I’ll introduce them to art and literature and history that will confuse them, inspire them, anger them, and, if I’m doing it right, move them and make them think.
I don’t take this responsibility lightly. Some days I get angry, and other days I feel like phoning it in. But most days I get up ready to face the challenge with enthusiasm and joy.
Part of my job is to inspire and motivate my students. I recognize that I am a source of many things for them — sometimes the content of the class is not as important as how I deliver it. It’s a crazy responsibility — forming minds. Too many times I feel that I am not up to it — what if I get it wrong? What if I fail? What if I unintentionally hurt someone –squash dreams, crush hopes.
I don’t dwell on these thoughts too much or I wouldn’t be able to do my job. They are not paralyzing — just simmering under the surface. Let’s say that these thoughts keep me honest. I am aware of the power I have in the classroom. Power for good if I harness it properly.
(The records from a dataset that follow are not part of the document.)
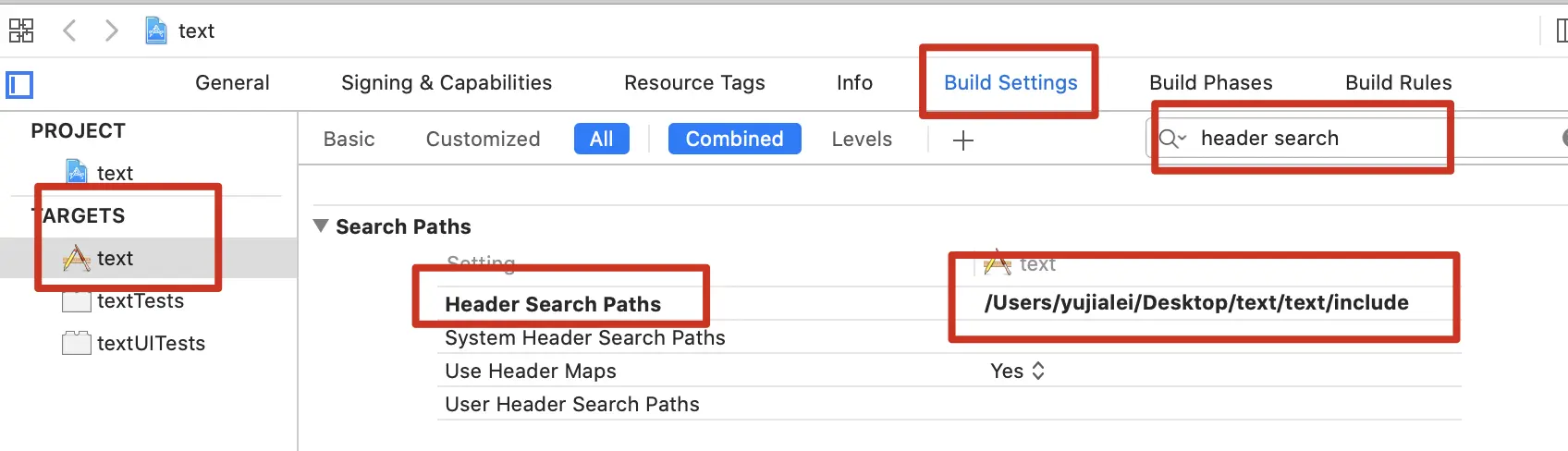This screenshot has height=451, width=1568.
Task: Select the Header Search Paths setting row
Action: [x=553, y=304]
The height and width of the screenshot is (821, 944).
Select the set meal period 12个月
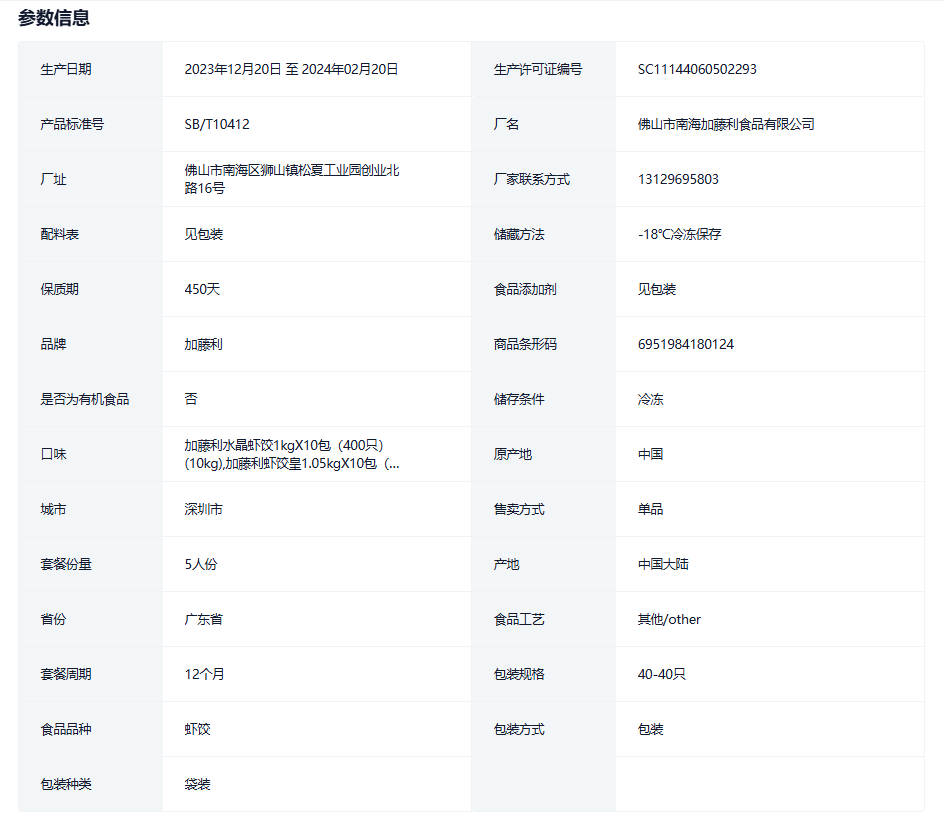[x=205, y=674]
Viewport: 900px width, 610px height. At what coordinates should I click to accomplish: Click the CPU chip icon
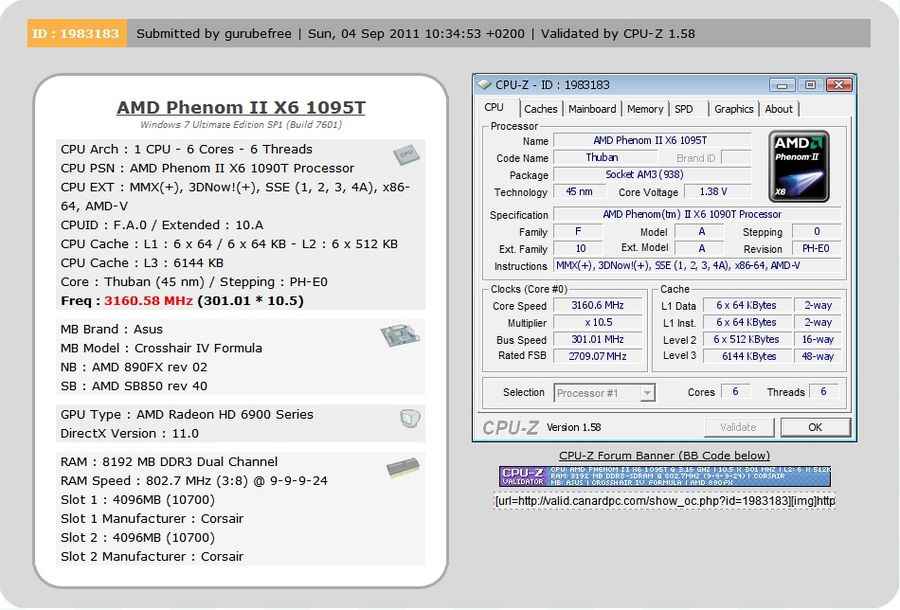point(404,155)
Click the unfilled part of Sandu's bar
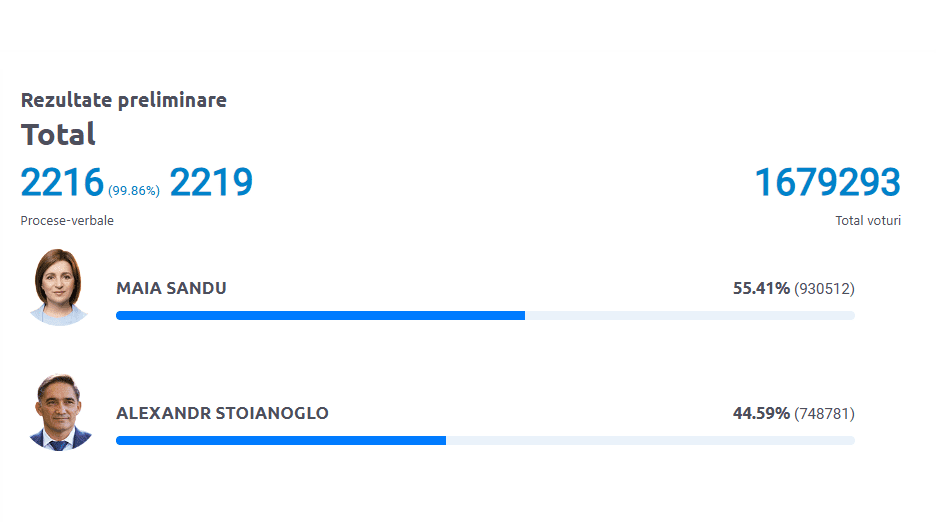This screenshot has height=522, width=936. [x=690, y=316]
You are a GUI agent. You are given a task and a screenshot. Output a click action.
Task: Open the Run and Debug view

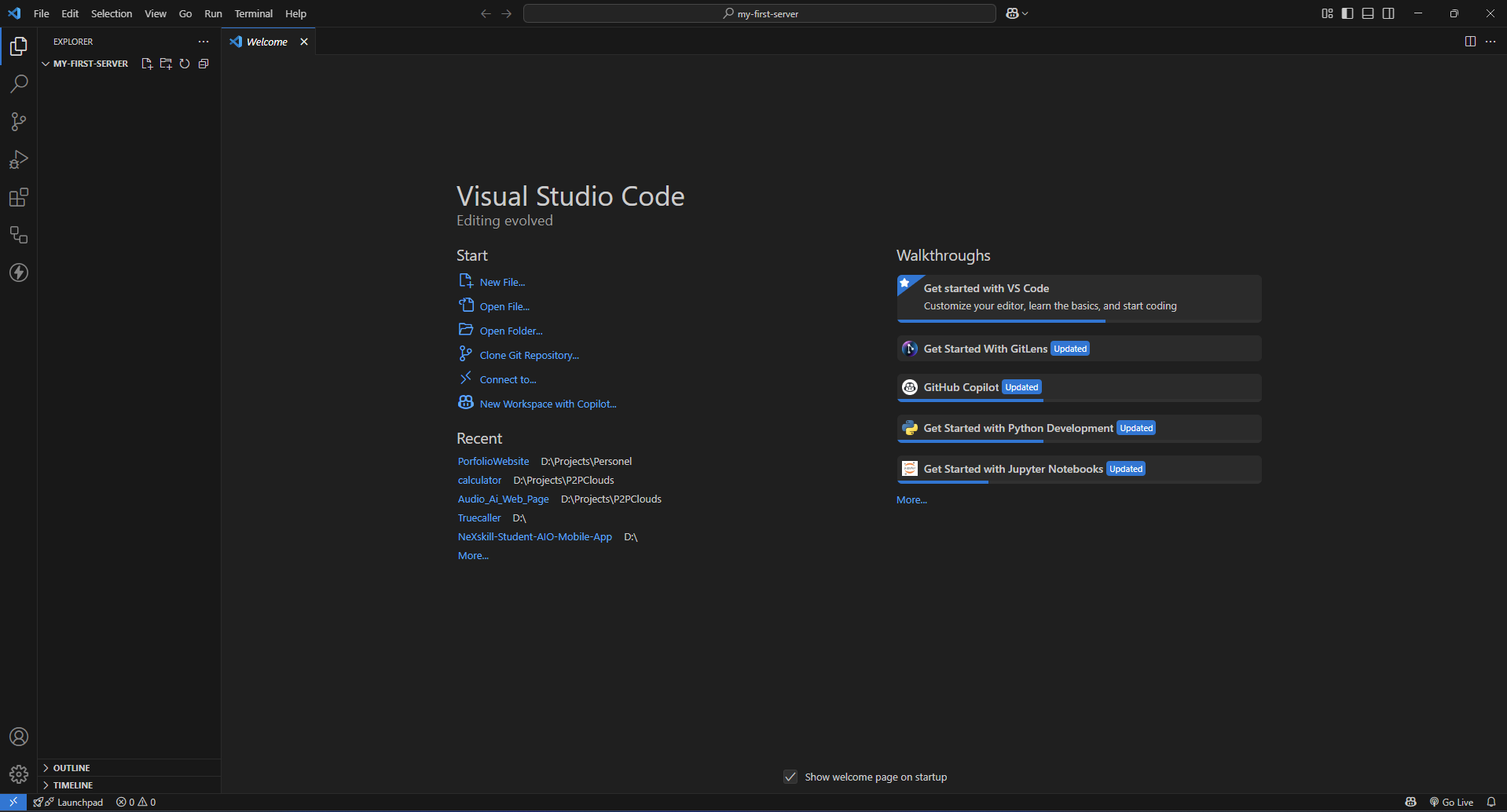click(18, 159)
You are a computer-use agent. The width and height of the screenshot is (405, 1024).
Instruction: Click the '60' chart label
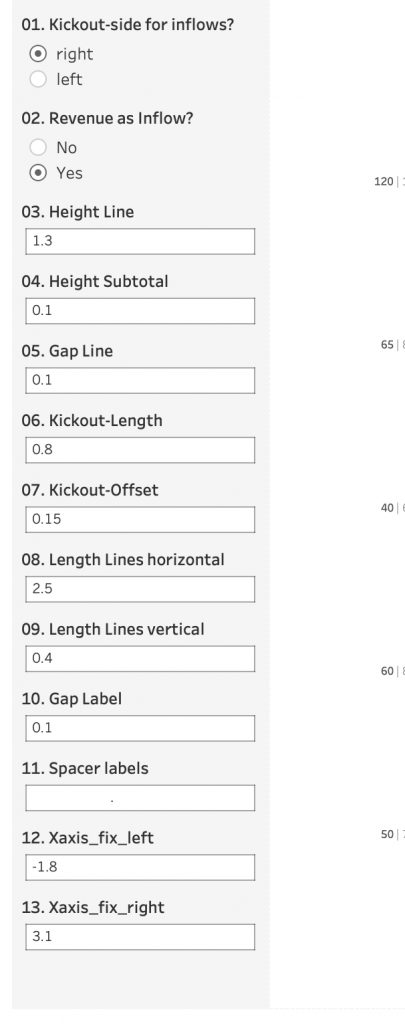pos(387,671)
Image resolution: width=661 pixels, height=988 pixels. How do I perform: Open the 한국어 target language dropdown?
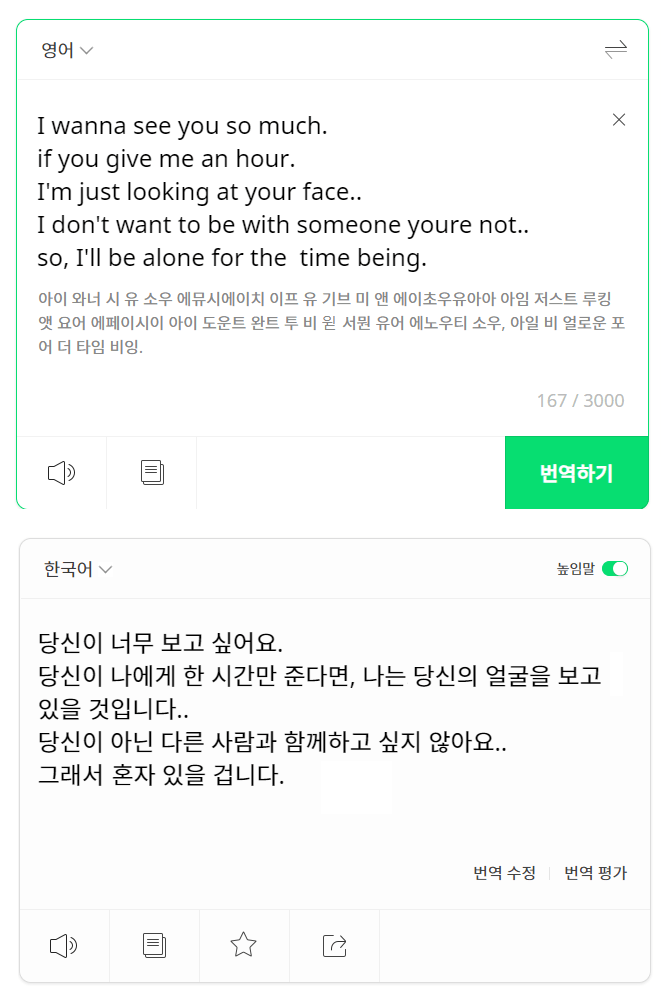[x=78, y=569]
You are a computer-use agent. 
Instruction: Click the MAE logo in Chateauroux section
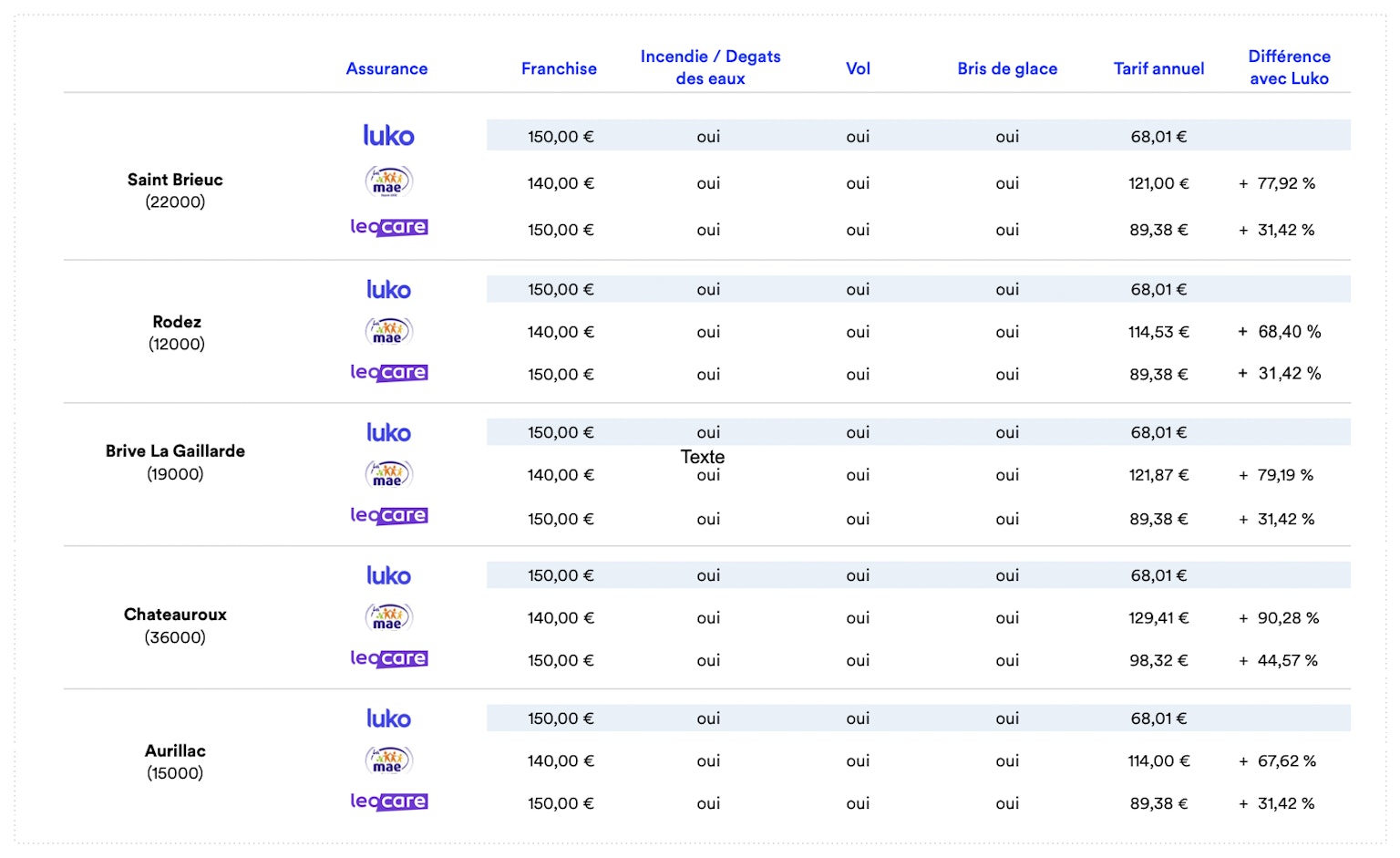(x=388, y=617)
That’s why I found Pope Benedict XVI’s address to university professors so inspiring. He acknowledges a great truth that drives what governing bodies tell me I must do:
At times one has the idea that the mission of a university professor nowadays is exclusively that of forming competent and efficient professionals capable of satisfying the demand for labor at any given time. One also hears it said that the only thing that matters at the present moment is pure technical ability.
That can’t be all I do, for I would fall short … way short of the potential for teaching the whole person. Otherwise, I might as well be training pets to do tricks.
In truth, the University has always been, and is always called to be, the “house” where one seeks the truth proper to the human person. Consequently it was not by accident that the Church promoted the universities, for Christian faith speaks to us of Christ as the Word through whom all things were made (cf. Jn 1:3) and of men and women as made in the image and likeness of God.
I don’t teach in a Catholic university. Sometimes I wonder what it would be like to face a different kind of student than the demographic I serve. Most days I consider it a very special mission … they deserve no less than what I would offer elsewhere. It becomes an unexpected lesson in dignity and respect for the human person. Although I work in a very secular setting, I cannot divorce my faith from who I am and how I teach, and ultimately what I teach, if not explicitly, then certainly implicitly:
…we realize that we are a link in that chain of men and women committed to teaching the faith and making it credible to human reason. And we do this not simply by our teaching, but by the way we live our faith and embody it, just as the Word took flesh and dwelt among us.
I would have loved having you for a teacher! (That sounds a bit creepy and fan-girl-ish!)
aw. you’re sweet. creepy fangirl huh? ha. I have a little experience with that … I think I get what you mean 🙂
Bravo!
I miss your class. 🙂
that is the the sweetest thing any student has ever said.